Directions: Each line of the data that mentions the string "options" needs to be identified and copied.

Material for this exercise:

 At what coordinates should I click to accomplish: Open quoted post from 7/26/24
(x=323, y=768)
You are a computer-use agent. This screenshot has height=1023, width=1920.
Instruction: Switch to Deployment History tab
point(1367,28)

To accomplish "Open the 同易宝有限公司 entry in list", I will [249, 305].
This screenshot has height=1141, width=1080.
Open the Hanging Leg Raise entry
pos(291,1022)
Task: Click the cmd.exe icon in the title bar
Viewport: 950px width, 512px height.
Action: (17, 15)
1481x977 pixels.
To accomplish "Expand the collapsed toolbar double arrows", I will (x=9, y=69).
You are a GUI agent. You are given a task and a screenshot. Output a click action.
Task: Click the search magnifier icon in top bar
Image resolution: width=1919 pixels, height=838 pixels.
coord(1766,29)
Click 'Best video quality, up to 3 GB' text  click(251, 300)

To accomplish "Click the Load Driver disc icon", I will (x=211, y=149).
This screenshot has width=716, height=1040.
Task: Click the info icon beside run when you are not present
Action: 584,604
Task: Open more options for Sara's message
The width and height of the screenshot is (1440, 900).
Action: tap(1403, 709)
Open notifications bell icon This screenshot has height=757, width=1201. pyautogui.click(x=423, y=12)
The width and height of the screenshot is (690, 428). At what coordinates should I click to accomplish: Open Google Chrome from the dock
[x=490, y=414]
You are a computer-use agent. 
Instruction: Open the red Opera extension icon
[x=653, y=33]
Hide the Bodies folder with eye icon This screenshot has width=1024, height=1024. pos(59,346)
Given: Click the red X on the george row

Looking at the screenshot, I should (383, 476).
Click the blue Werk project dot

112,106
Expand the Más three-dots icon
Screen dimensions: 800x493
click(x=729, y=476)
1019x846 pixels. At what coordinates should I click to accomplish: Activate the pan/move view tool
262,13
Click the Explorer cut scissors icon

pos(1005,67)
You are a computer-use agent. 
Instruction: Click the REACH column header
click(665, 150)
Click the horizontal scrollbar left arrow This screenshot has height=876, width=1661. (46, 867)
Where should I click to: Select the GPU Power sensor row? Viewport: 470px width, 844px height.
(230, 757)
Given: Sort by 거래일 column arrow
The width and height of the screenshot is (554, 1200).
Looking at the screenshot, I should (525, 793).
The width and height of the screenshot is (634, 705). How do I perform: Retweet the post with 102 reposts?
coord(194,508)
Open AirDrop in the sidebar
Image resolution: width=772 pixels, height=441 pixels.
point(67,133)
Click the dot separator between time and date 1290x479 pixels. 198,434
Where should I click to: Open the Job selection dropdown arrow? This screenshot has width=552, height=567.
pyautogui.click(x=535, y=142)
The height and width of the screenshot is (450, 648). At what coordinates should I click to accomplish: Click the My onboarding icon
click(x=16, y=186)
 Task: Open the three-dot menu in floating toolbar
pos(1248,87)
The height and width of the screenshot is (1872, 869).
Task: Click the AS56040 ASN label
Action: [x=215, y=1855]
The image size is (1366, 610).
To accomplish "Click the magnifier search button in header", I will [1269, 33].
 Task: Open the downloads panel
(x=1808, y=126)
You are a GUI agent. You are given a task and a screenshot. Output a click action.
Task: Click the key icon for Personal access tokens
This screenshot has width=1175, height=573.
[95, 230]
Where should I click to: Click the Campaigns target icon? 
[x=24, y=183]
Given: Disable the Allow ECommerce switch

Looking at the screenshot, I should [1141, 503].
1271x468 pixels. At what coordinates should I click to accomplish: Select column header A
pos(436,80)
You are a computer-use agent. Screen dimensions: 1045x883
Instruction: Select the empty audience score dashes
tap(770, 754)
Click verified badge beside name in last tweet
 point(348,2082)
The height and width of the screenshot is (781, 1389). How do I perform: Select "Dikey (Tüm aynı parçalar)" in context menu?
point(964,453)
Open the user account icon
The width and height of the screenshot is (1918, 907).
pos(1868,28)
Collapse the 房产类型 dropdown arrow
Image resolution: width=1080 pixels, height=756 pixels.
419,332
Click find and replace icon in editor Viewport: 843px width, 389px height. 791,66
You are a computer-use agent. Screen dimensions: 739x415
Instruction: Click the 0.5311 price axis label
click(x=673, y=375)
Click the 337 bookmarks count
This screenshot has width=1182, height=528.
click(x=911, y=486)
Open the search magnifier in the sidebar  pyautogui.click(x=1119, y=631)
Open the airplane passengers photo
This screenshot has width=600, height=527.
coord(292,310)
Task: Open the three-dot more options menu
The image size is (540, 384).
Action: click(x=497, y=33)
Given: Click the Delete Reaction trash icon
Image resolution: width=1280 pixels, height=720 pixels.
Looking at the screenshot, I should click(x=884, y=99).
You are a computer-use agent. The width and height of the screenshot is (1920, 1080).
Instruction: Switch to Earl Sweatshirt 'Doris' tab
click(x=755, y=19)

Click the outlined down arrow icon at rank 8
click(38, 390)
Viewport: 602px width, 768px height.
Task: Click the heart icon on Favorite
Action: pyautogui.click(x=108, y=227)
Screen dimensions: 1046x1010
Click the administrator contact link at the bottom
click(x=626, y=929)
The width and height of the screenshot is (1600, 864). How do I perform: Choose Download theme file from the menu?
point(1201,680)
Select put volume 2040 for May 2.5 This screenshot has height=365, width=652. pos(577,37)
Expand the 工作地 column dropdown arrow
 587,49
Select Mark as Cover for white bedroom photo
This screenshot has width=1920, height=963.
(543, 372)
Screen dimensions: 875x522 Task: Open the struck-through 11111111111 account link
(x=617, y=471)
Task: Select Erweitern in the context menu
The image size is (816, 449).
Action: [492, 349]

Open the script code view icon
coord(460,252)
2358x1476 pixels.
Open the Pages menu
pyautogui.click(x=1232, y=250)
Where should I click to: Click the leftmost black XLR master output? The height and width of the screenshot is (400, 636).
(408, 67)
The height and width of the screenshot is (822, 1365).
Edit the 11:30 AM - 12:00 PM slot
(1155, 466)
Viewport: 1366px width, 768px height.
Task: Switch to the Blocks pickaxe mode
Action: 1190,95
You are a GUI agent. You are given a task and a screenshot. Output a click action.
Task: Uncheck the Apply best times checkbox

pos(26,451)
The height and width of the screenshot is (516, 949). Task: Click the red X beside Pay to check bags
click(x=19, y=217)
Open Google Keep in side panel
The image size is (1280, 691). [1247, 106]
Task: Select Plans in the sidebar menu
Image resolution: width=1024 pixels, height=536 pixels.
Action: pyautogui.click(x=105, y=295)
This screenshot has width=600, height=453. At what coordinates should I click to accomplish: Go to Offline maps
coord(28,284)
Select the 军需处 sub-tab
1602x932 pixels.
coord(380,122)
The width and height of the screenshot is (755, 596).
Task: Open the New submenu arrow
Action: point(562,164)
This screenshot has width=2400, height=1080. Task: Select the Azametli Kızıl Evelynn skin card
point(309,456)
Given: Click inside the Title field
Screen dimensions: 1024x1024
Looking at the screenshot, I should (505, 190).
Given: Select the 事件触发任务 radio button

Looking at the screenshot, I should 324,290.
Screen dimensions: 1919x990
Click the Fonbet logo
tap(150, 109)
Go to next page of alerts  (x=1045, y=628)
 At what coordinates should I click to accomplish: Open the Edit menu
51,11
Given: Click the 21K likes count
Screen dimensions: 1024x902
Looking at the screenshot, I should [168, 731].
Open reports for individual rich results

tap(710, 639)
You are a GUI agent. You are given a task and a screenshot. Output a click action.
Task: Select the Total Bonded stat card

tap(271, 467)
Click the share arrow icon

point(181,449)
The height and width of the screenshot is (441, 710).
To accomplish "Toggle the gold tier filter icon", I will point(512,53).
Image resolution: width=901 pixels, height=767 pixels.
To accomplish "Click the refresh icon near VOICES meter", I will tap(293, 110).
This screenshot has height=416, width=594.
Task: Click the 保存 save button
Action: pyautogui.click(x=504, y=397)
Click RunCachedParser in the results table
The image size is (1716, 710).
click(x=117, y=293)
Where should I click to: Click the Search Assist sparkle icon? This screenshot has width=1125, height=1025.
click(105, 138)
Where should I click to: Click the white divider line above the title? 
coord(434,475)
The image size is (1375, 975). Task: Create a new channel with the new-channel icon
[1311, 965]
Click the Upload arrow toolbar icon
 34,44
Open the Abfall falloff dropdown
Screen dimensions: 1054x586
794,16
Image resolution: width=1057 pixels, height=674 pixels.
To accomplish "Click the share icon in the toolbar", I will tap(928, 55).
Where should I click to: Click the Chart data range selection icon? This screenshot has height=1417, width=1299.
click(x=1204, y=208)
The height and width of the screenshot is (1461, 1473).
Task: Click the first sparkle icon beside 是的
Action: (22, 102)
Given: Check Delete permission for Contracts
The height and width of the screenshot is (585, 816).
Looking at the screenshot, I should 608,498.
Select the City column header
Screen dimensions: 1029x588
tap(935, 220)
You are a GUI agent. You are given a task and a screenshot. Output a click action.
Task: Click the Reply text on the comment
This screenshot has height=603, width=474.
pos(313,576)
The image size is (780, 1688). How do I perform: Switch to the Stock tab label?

Written solution:
Task: Open more options for Sara's message
Task: Open the three-dot more options menu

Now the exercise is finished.